Don’t leave before you read about the next part.

Image optimization (alt tags, image names)

This definitely falls into the basic and simple technical SEO recommendations. This post purpose is not to debate whether or not alt tags help SEO or not.

This is simply a best practice and quick fix that you should look into when analyzing a website.

Quick Fix: Just extract a list of images without alt tags with your favorite tool and send it to your dev team.

Prioritize Actions With SEMRush’s Competition Map

This step is one of the most insightful analysis you can do when auditing a website for the first time.

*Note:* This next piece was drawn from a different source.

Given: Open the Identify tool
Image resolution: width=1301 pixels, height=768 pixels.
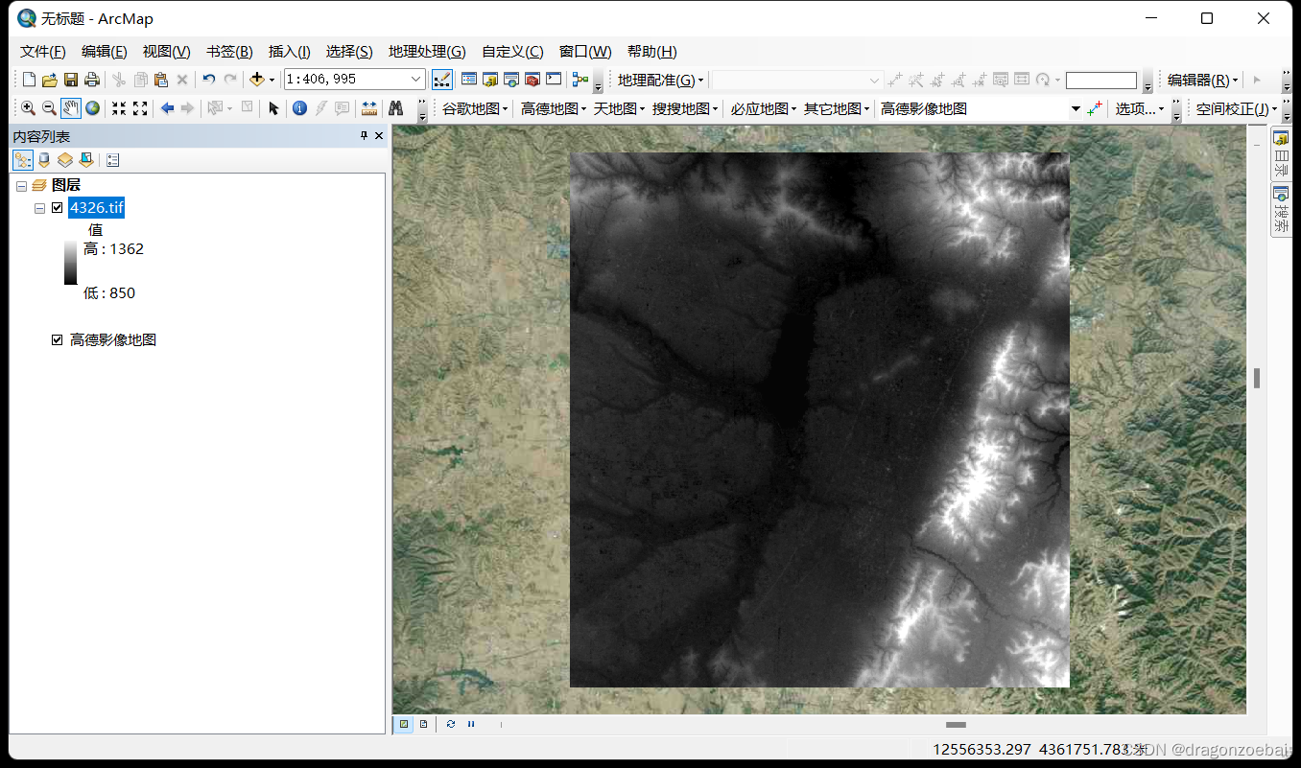Looking at the screenshot, I should (x=300, y=107).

What is your position compared to your competitors and what can you do about it?

I have taken the strategy after seeing Stephanie Brigg’s presentation at MozCon 2018.

I strongly recommend that you read that presentation and learn from it.

Brand Hijacking

Brand hijacking is one of the most successful SEO strategies you can do. Brands have a massive amount of search volume and ranking on those brand terms really could get you a large amount of traffic.

What is Brand Jacking?

Brand jacking essentially is creating brand landing pages to try to rank for other brands keywords.

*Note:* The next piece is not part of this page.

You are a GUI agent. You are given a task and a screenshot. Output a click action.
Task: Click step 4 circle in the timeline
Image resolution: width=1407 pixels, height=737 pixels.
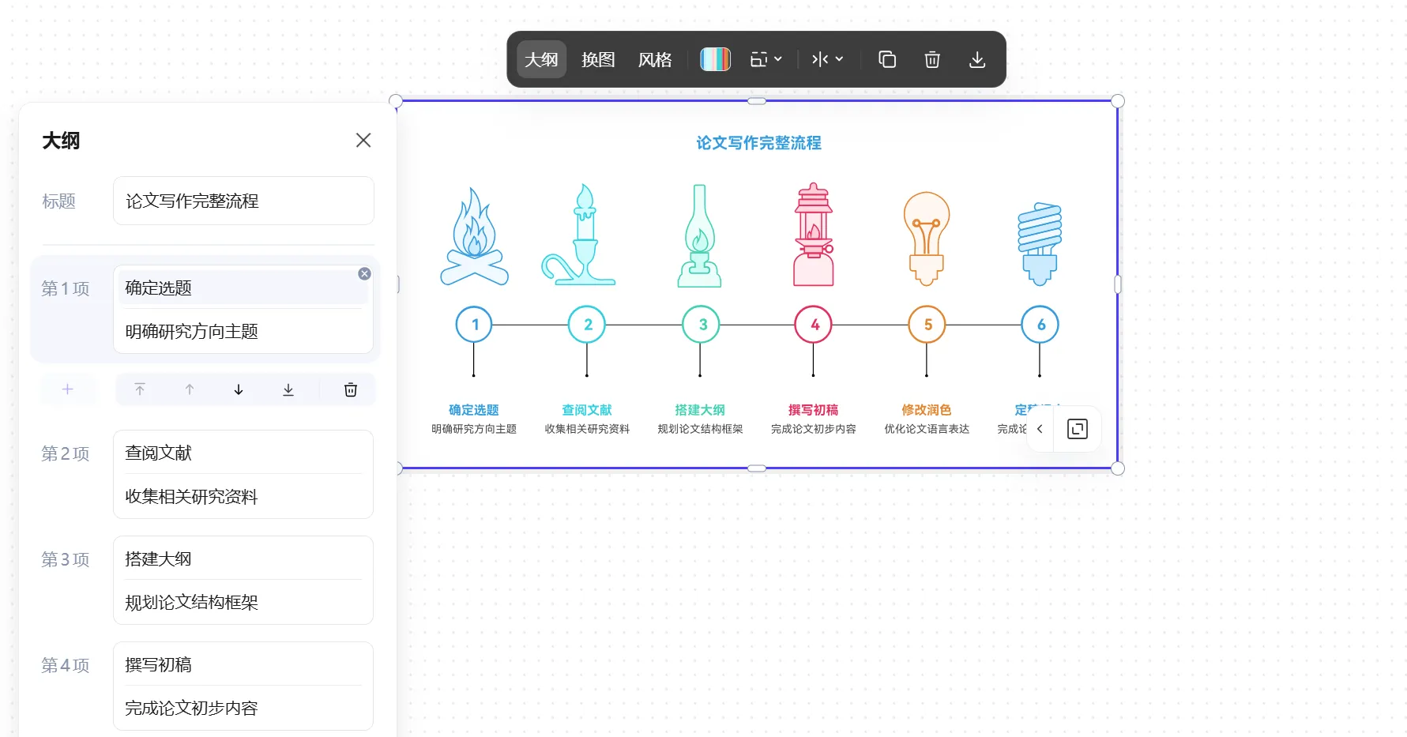pyautogui.click(x=814, y=325)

I am NOT talking about hacking a website for their ranking, but simply to rank for brand keywords because you have these brand-related content on your own website.

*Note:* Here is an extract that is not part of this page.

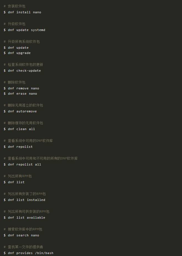Click the "# 查找某一文件的提供者" comment

coord(23,247)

Industries where we often see that is on e-commerce websites, social medias and Job Boards because the leaders in these industries usually have a massive amount of backlinks which help them rank over brands on their own branded keywords.

However, brand hijacking is hard, so each brand pages should be 100% optimized. You should have textual content, a brand logo named with the brand name and a relevant Alt tag. You should also have a link pointing to the brand landing page from other parts of the website (e.g. the product page).

Tools Needed To Audit a Website

To make a good audit there are free an paid tools you can use.

What do you absolutely need?

Google Analytics and Google Search Console. Without those, you will not be able to make a good tailored recommendation.

Sometimes, you might want to make an audit to prospect for new clients. In that case, you will need other tools to give you insights into their site’s health. Here’s a quick list of tools that can help you out:

  • Google Analytics, Google Search Console, Bing Webmaster Tools (Analytics Data)
  • Screaming Frog, SEO Powersuite, OnCrawl, DeepCrawl (Crawling)
  • SEMRush, Ahrefs, Moz (Competitor and Traffic analysis)
  • Lighthouse, GTMetrix (PageSpeed)


Woah! That was a big one.

Just a few other best practices you should follow to avoid your site losing traffic when implementing technical SEO recommendations:

  • Crawl the Website Regularly For Issues
  • Always launch in a dev environment before making your changes live.
  • Make sure that you properly map your best-performing assets: high-traffic keywords and pages, pages with most backlinks, etc.
  • Always have a quick roll-back plan before launching any big changes.
  • Plan which KPI that you are going to track to evaluate the success of your changes.
  • Make your changes in smaller subsets. If you launch everything at the same time, you will not be able to track what works and what doesn’t.

This is it! Good luck making your own technical SEO audit.